» INSTRUCTIONS TO FOLLOW
Restate word for word the lines of the entries below, starting with the line that holds "The image size is (1568, 461)." and ending with the line that holds "Task: Click the interactive-feedback-mcp", and no others.

------------------------------------------------

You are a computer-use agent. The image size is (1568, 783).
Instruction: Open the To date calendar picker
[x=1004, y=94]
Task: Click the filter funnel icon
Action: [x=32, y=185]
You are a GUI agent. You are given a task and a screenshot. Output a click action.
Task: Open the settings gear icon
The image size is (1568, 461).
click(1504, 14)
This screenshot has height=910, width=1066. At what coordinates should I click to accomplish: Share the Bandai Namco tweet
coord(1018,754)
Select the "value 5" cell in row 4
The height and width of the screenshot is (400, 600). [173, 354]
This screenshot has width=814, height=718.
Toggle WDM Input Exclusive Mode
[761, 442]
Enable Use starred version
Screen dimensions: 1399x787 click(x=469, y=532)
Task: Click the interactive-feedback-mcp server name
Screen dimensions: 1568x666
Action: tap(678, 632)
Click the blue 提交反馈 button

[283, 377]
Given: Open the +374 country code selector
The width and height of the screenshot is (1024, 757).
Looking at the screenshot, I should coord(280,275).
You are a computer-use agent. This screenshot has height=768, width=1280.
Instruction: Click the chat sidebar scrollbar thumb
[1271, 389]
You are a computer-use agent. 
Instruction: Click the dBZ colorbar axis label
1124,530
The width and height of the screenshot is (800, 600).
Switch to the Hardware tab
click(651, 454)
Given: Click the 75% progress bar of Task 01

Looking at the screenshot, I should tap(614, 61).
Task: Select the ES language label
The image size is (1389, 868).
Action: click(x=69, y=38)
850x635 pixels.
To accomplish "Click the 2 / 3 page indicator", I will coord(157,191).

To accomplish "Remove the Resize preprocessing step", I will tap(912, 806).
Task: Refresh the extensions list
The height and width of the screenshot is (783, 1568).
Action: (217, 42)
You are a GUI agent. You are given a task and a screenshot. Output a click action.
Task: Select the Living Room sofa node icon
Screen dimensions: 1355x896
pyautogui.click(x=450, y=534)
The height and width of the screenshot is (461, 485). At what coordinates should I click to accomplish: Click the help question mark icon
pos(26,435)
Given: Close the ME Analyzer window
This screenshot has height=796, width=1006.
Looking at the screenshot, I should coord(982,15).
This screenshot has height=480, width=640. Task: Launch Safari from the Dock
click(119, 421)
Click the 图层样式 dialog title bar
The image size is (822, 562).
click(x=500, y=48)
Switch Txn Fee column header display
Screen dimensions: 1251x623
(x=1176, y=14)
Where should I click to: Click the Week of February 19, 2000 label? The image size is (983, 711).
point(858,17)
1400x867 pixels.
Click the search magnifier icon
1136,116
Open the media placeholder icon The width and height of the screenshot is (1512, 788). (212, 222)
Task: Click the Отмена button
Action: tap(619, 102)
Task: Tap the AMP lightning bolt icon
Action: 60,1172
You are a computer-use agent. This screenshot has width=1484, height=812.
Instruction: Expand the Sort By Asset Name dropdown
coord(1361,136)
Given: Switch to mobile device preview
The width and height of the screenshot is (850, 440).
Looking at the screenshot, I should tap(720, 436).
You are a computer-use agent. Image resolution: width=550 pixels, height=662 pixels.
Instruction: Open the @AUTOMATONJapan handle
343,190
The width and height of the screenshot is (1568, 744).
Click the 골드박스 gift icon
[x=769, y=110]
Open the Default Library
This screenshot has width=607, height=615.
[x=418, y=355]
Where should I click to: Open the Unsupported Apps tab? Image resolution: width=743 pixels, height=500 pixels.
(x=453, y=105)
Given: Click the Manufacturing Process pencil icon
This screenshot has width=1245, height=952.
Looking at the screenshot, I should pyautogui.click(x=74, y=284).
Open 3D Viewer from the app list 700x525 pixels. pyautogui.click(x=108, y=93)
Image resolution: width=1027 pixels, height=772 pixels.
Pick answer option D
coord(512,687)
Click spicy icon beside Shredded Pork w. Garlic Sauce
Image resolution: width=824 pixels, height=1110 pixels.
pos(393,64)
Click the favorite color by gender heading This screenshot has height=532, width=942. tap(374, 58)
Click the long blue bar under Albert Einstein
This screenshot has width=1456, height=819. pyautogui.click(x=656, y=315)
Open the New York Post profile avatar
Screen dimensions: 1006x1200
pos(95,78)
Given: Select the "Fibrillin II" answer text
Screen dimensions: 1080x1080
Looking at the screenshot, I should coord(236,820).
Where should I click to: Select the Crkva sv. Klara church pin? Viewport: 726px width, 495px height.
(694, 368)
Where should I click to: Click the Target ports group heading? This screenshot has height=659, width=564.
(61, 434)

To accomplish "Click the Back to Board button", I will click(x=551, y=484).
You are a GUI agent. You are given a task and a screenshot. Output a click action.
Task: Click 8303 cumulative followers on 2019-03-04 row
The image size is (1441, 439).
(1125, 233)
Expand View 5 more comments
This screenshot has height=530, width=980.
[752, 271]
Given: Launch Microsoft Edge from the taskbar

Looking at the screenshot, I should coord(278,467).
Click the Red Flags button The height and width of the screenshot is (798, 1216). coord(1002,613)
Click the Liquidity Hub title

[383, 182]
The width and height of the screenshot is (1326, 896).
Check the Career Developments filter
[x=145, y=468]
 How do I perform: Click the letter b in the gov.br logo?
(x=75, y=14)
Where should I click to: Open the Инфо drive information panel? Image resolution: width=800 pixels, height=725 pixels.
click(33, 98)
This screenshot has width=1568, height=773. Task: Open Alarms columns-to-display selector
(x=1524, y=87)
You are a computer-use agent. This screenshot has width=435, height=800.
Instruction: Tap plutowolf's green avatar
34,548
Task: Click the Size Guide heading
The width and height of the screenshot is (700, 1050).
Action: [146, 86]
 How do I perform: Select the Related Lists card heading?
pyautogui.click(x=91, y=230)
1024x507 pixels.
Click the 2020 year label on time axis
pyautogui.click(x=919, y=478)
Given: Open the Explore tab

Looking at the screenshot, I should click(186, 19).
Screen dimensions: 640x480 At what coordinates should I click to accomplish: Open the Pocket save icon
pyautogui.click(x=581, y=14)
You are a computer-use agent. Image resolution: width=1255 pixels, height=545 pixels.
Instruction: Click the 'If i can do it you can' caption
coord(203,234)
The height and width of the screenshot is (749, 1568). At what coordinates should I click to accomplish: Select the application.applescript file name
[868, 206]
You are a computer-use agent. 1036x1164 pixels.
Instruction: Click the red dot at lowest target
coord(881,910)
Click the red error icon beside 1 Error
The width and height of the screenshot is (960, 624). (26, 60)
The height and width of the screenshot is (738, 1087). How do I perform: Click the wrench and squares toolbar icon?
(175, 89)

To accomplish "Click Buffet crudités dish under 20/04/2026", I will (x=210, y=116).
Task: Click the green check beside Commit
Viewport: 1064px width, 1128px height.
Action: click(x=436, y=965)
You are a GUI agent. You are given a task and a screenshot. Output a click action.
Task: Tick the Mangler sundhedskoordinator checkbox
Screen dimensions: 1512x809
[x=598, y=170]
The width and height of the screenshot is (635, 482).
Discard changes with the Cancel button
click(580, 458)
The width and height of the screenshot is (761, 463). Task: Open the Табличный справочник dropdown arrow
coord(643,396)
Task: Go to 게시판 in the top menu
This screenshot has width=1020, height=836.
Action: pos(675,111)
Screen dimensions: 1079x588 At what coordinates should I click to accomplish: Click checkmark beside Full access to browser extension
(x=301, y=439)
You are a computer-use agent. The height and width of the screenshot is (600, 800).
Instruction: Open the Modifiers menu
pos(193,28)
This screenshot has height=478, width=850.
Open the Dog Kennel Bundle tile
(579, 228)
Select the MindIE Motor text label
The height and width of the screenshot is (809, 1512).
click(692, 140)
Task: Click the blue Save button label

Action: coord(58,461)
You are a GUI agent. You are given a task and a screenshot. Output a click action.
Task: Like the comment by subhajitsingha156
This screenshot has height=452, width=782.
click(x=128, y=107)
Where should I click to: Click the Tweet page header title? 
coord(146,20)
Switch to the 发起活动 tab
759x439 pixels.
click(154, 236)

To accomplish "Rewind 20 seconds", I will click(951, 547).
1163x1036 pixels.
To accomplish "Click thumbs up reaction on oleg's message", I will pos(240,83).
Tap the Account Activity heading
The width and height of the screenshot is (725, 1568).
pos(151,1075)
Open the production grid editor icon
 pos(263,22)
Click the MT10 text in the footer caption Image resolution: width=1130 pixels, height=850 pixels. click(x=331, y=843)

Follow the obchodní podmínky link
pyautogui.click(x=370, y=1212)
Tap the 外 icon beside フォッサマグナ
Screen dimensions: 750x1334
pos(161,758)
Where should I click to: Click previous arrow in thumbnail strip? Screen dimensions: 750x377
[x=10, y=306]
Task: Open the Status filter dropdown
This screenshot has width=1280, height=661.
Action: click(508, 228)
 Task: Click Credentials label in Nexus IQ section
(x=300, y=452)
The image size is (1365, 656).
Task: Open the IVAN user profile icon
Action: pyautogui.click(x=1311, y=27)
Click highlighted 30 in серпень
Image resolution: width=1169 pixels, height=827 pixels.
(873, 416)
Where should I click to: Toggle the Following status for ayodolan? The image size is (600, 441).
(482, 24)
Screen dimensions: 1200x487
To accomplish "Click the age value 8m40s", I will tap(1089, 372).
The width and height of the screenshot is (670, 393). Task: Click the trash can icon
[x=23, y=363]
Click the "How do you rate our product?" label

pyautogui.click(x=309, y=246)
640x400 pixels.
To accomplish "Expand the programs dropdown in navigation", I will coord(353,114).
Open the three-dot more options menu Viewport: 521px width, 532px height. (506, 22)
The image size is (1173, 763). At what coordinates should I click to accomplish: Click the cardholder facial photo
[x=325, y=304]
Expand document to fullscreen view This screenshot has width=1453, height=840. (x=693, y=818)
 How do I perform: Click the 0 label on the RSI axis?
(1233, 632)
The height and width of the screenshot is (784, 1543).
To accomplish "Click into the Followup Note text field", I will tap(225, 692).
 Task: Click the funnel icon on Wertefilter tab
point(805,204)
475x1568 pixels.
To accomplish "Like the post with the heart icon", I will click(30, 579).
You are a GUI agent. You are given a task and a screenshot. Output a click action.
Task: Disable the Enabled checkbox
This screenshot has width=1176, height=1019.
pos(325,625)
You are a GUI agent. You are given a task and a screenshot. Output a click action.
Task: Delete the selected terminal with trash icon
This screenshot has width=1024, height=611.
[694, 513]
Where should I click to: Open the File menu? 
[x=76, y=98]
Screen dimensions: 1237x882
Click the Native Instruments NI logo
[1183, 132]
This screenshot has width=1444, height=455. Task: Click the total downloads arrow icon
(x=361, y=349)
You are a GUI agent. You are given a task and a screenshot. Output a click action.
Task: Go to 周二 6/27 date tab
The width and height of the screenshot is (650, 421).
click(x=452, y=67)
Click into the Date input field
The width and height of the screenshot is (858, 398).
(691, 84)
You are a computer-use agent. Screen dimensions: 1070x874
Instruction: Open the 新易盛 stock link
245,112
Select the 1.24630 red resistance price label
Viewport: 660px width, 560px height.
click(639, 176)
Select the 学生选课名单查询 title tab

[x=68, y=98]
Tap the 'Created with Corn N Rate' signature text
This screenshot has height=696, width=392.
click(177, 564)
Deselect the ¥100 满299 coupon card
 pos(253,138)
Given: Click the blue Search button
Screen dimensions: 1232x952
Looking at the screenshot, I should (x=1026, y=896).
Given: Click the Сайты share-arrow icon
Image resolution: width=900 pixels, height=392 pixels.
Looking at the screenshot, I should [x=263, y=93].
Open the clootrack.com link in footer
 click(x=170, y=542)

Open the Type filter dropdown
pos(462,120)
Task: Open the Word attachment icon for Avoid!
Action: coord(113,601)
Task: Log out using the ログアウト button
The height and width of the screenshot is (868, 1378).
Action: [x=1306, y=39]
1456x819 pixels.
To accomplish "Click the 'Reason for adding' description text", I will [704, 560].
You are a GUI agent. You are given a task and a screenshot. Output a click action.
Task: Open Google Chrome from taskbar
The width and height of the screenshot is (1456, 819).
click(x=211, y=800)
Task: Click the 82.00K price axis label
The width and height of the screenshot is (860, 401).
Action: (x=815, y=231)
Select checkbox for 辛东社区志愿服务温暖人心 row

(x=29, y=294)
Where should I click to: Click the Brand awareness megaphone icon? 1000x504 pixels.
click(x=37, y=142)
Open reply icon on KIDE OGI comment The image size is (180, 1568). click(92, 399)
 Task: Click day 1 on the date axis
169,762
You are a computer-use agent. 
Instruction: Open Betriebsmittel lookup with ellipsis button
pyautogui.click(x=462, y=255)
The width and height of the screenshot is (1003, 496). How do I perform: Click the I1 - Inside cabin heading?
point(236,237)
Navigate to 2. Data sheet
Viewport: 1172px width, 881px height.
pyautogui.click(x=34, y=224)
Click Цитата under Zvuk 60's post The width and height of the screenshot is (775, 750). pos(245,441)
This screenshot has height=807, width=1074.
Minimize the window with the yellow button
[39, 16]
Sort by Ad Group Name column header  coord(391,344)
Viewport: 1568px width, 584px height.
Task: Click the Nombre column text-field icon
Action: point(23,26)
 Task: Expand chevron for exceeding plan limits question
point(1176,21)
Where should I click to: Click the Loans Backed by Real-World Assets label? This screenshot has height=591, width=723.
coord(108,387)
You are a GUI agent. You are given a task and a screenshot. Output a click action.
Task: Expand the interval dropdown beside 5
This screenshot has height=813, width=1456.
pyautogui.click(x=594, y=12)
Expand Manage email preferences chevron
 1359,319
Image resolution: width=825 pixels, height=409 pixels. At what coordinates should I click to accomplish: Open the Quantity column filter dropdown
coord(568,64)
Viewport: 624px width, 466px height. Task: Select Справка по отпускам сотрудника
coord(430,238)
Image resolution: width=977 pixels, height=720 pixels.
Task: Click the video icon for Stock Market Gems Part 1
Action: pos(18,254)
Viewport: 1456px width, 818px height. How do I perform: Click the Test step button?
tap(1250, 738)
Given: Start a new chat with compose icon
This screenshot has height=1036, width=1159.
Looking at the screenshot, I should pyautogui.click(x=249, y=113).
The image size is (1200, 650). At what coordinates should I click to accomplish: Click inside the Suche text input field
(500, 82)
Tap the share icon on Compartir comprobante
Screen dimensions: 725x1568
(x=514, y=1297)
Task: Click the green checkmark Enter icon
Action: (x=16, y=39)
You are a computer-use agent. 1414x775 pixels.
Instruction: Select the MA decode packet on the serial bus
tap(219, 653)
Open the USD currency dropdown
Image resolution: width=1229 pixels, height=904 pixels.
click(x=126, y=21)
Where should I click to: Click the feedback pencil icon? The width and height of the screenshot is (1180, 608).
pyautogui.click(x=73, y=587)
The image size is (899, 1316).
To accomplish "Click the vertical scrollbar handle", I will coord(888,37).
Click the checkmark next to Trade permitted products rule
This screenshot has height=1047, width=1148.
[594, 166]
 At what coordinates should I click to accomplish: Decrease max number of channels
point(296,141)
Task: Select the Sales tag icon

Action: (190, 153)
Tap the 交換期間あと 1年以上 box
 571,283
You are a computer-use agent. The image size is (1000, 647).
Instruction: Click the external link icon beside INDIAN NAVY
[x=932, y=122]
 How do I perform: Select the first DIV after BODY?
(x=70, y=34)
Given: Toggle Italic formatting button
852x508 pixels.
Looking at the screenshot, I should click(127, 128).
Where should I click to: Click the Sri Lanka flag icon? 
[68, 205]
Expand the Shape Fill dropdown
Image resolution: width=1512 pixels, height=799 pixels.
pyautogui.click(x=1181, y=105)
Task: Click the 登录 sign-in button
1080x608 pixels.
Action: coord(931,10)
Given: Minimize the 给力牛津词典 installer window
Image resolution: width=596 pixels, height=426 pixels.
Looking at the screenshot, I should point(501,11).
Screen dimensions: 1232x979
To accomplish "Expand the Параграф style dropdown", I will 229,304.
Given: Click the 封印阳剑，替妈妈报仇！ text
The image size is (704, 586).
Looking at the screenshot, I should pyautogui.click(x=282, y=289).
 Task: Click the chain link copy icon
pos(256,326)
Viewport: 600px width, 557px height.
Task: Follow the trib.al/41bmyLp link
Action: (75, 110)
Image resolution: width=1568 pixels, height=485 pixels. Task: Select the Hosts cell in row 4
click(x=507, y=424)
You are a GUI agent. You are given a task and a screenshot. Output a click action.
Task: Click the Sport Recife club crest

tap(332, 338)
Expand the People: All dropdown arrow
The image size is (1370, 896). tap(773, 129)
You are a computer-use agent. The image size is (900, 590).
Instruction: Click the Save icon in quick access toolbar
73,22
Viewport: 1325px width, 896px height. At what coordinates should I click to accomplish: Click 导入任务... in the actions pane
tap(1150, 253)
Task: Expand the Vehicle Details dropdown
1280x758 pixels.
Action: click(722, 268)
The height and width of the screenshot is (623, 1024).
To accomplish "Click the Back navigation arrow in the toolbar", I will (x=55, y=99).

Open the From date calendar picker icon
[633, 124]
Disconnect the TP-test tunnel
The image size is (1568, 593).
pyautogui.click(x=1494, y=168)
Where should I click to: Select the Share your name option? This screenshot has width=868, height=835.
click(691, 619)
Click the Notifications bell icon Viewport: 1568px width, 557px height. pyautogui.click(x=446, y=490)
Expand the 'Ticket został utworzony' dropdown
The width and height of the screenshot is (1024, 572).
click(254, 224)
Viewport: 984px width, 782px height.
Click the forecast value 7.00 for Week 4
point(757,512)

------------------------------------------------

» TASK SOLUTION
The image size is (1568, 461).
click(1504, 14)
This screenshot has height=910, width=1066. At what coordinates should I click to accomplish: Share the Bandai Namco tweet
coord(1018,754)
Select the "value 5" cell in row 4
The height and width of the screenshot is (400, 600). [173, 354]
This screenshot has width=814, height=718.
Toggle WDM Input Exclusive Mode
[761, 442]
Enable Use starred version
Screen dimensions: 1399x787 click(x=469, y=532)
Task: Click the interactive-feedback-mcp server name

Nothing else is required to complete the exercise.